Exercise prompt: Reproduce every line of the listing below without any changes.

Material to process:
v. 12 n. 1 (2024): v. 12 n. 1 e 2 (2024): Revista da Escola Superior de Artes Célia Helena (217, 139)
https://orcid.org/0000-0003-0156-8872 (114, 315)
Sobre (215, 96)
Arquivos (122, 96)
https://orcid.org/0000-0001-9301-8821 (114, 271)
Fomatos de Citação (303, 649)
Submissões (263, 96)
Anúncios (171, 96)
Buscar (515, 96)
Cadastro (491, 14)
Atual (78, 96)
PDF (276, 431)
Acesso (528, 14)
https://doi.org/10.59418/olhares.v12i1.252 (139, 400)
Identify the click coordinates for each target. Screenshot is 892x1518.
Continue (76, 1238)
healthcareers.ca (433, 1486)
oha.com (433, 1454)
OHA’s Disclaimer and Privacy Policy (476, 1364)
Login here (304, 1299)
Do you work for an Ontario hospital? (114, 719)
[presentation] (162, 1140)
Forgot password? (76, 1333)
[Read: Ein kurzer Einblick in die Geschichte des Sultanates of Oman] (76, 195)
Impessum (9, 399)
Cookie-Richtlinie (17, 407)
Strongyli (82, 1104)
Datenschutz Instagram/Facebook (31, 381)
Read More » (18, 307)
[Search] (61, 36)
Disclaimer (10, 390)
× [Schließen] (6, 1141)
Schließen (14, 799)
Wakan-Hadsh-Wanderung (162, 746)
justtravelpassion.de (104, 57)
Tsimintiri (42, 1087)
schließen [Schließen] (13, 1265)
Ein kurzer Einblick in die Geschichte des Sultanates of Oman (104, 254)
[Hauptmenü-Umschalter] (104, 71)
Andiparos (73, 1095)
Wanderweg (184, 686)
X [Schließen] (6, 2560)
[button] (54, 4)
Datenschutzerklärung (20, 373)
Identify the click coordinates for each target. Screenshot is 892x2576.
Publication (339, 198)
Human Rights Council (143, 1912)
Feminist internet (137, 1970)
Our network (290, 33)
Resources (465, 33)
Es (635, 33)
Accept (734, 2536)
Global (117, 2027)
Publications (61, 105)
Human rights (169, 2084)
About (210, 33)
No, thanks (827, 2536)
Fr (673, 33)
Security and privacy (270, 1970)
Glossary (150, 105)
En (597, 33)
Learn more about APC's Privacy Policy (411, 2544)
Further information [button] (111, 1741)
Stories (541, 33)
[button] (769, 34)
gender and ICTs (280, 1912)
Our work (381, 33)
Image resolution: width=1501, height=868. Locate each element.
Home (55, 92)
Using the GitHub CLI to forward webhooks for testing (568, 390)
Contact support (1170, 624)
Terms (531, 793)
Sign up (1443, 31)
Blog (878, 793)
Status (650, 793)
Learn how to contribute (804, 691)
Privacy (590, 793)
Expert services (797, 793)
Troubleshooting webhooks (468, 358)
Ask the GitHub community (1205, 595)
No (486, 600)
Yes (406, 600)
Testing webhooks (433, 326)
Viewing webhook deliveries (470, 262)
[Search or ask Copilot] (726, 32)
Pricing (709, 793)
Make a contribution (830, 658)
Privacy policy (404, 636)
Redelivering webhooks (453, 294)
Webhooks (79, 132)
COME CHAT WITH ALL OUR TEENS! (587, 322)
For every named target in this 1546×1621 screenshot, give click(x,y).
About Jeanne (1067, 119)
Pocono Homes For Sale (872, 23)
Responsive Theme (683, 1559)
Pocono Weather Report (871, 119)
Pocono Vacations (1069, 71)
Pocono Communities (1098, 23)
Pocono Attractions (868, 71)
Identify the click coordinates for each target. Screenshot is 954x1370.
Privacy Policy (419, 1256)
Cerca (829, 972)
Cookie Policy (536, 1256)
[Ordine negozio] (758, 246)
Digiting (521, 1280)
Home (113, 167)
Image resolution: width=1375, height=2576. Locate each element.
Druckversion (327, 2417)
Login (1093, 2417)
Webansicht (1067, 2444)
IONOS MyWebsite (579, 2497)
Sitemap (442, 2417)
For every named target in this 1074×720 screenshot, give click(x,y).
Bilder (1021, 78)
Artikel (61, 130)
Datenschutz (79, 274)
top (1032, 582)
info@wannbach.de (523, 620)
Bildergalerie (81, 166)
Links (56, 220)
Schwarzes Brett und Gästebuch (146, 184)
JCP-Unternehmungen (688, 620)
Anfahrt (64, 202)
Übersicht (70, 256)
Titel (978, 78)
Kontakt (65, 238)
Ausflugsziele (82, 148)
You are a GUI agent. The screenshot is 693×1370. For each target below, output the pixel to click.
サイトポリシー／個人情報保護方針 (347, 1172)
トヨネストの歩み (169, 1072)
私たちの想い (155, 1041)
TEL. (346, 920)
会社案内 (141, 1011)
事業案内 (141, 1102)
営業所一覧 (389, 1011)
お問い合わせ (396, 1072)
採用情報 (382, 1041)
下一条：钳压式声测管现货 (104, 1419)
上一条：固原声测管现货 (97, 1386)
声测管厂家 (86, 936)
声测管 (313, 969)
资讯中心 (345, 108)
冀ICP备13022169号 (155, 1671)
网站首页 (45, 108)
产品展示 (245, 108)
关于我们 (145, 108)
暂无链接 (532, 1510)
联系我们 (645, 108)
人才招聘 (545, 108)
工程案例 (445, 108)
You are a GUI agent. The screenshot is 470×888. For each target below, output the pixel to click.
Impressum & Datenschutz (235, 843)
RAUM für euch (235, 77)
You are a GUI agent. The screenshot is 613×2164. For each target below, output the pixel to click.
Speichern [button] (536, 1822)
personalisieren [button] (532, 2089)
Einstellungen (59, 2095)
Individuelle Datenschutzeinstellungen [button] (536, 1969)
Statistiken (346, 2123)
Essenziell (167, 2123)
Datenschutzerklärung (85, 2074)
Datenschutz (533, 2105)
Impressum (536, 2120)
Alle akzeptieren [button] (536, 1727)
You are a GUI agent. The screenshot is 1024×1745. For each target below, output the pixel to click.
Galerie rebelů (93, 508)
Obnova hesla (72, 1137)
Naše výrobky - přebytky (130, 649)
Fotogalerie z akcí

Correct output:
v. 12 n. 1 (2024): v. 12 n. 1 e 2 (2024): Revista da Escola Superior de Artes Célia Helena (217, 139)
https://orcid.org/0000-0003-0156-8872 (114, 315)
Sobre (215, 96)
Arquivos (122, 96)
https://orcid.org/0000-0001-9301-8821 (114, 271)
Fomatos de Citação (303, 649)
Submissões (263, 96)
Anúncios (171, 96)
Buscar (515, 96)
Cadastro (491, 14)
Atual (78, 96)
PDF (276, 431)
Acesso (528, 14)
https://doi.org/10.59418/olhares.v12i1.252 (139, 400)
Identify the click coordinates for each target. Screenshot is 892x1518.
Continue (76, 1238)
healthcareers.ca (433, 1486)
oha.com (433, 1454)
OHA’s Disclaimer and Privacy Policy (476, 1364)
Login here (304, 1299)
Do you work for an Ontario hospital? (114, 719)
[presentation] (162, 1140)
Forgot password? (76, 1333)
[Read: Ein kurzer Einblick in die Geschichte des Sultanates of Oman] (76, 195)
Impessum (9, 399)
Cookie-Richtlinie (17, 407)
Strongyli (82, 1104)
Datenschutz Instagram/Facebook (31, 381)
Read More » (18, 307)
[Search] (61, 36)
Disclaimer (10, 390)
× [Schließen] (6, 1141)
Schließen (14, 799)
Wakan-Hadsh-Wanderung (162, 746)
justtravelpassion.de (104, 57)
Tsimintiri (42, 1087)
schließen [Schließen] (13, 1265)
Ein kurzer Einblick in die Geschichte des Sultanates of Oman (104, 254)
[Hauptmenü-Umschalter] (104, 71)
Andiparos (73, 1095)
Wanderweg (184, 686)
X [Schließen] (6, 2560)
[button] (54, 4)
Datenschutzerklärung (20, 373)
Identify the click coordinates for each target. Screenshot is 892x2576.
Publication (339, 198)
Human Rights Council (143, 1912)
Feminist internet (137, 1970)
Our network (290, 33)
Resources (465, 33)
Es (635, 33)
Accept (734, 2536)
Global (117, 2027)
Publications (61, 105)
Human rights (169, 2084)
About (210, 33)
No, thanks (827, 2536)
Fr (673, 33)
Security and privacy (270, 1970)
Glossary (150, 105)
En (597, 33)
Learn more about APC's Privacy Policy (411, 2544)
Further information [button] (111, 1741)
Stories (541, 33)
[button] (769, 34)
gender and ICTs (280, 1912)
Our work (381, 33)
Image resolution: width=1501, height=868. Locate each element.
Home (55, 92)
Using the GitHub CLI to forward webhooks for testing (568, 390)
Contact support (1170, 624)
Terms (531, 793)
Sign up (1443, 31)
Blog (878, 793)
Status (650, 793)
Learn how to contribute (804, 691)
Privacy (590, 793)
Expert services (797, 793)
Troubleshooting webhooks (468, 358)
Ask the GitHub community (1205, 595)
No (486, 600)
Yes (406, 600)
Testing webhooks (433, 326)
Viewing webhook deliveries (470, 262)
[Search or ask Copilot] (726, 32)
Pricing (709, 793)
Make a contribution (830, 658)
Privacy policy (404, 636)
Redelivering webhooks (453, 294)
Webhooks (79, 132)
COME CHAT WITH ALL OUR TEENS! (587, 322)
For every named target in this 1546×1621 screenshot, give click(x,y).
About Jeanne (1067, 119)
Pocono Homes For Sale (872, 23)
Responsive Theme (683, 1559)
Pocono Weather Report (871, 119)
Pocono Vacations (1069, 71)
Pocono Communities (1098, 23)
Pocono Attractions (868, 71)
Identify the click coordinates for each target. Screenshot is 954x1370.
Privacy Policy (419, 1256)
Cerca (829, 972)
Cookie Policy (536, 1256)
[Ordine negozio] (758, 246)
Digiting (521, 1280)
Home (113, 167)
Image resolution: width=1375, height=2576. Locate each element.
Druckversion (327, 2417)
Login (1093, 2417)
Webansicht (1067, 2444)
IONOS MyWebsite (579, 2497)
Sitemap (442, 2417)
For every named target in this 1074×720 screenshot, give click(x,y).
Bilder (1021, 78)
Artikel (61, 130)
Datenschutz (79, 274)
top (1032, 582)
info@wannbach.de (523, 620)
Bildergalerie (81, 166)
Links (56, 220)
Schwarzes Brett und Gästebuch (146, 184)
JCP-Unternehmungen (688, 620)
Anfahrt (64, 202)
Übersicht (70, 256)
Titel (978, 78)
Kontakt (65, 238)
Ausflugsziele (82, 148)
You are a GUI agent. The screenshot is 693×1370. For each target below, output the pixel to click.
サイトポリシー／個人情報保護方針 (347, 1172)
トヨネストの歩み (169, 1072)
私たちの想い (155, 1041)
TEL. (346, 920)
会社案内 (141, 1011)
事業案内 (141, 1102)
営業所一覧 (389, 1011)
お問い合わせ (396, 1072)
採用情報 (382, 1041)
下一条：钳压式声测管现货 (104, 1419)
上一条：固原声测管现货 (97, 1386)
声测管厂家 (86, 936)
声测管 (313, 969)
资讯中心 (345, 108)
冀ICP备13022169号 (155, 1671)
网站首页 (45, 108)
产品展示 (245, 108)
关于我们 (145, 108)
暂无链接 (532, 1510)
联系我们 (645, 108)
人才招聘 (545, 108)
工程案例 (445, 108)
You are a GUI agent. The screenshot is 470×888. For each target below, output the pixel to click.
Impressum & Datenschutz (235, 843)
RAUM für euch (235, 77)
You are a GUI agent. The screenshot is 613×2164. For each target below, output the pixel to click.
Speichern [button] (536, 1822)
personalisieren [button] (532, 2089)
Einstellungen (59, 2095)
Individuelle Datenschutzeinstellungen [button] (536, 1969)
Statistiken (346, 2123)
Essenziell (167, 2123)
Datenschutzerklärung (85, 2074)
Datenschutz (533, 2105)
Impressum (536, 2120)
Alle akzeptieren [button] (536, 1727)
You are a GUI agent. The screenshot is 1024×1745. For each target below, output the pixel to click.
Galerie rebelů (93, 508)
Obnova hesla (72, 1137)
Naše výrobky - přebytky (130, 649)
Fotogalerie z akcí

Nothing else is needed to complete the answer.